## ACTION ITEM
Count the lines of the listing below that contain the string "element", with case taken into account, and give only that number.

## DATA FOR REVIEW
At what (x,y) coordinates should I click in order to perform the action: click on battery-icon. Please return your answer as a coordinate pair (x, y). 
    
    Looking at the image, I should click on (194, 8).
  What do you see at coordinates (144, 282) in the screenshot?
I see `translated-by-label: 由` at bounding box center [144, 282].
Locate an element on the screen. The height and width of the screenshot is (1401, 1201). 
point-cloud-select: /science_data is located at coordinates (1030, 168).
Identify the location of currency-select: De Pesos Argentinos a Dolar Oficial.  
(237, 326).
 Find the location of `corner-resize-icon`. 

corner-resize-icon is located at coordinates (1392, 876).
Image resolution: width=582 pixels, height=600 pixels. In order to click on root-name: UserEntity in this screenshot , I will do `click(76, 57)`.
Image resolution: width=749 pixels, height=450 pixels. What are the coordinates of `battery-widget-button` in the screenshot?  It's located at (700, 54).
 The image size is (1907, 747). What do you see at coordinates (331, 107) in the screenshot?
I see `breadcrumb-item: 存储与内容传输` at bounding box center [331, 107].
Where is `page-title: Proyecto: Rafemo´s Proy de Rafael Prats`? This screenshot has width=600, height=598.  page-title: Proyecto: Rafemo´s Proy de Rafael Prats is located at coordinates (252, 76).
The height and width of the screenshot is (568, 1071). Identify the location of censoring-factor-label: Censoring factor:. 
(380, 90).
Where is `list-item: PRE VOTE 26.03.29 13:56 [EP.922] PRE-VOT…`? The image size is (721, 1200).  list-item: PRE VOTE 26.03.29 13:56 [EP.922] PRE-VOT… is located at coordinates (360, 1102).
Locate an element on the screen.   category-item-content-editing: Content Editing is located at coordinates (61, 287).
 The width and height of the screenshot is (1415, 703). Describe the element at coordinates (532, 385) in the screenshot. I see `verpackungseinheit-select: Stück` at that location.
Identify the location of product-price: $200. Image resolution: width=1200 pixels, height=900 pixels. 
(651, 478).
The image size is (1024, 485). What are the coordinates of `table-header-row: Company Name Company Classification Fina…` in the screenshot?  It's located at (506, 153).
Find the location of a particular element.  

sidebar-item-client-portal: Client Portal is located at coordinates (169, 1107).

## RESPONSE AREA
4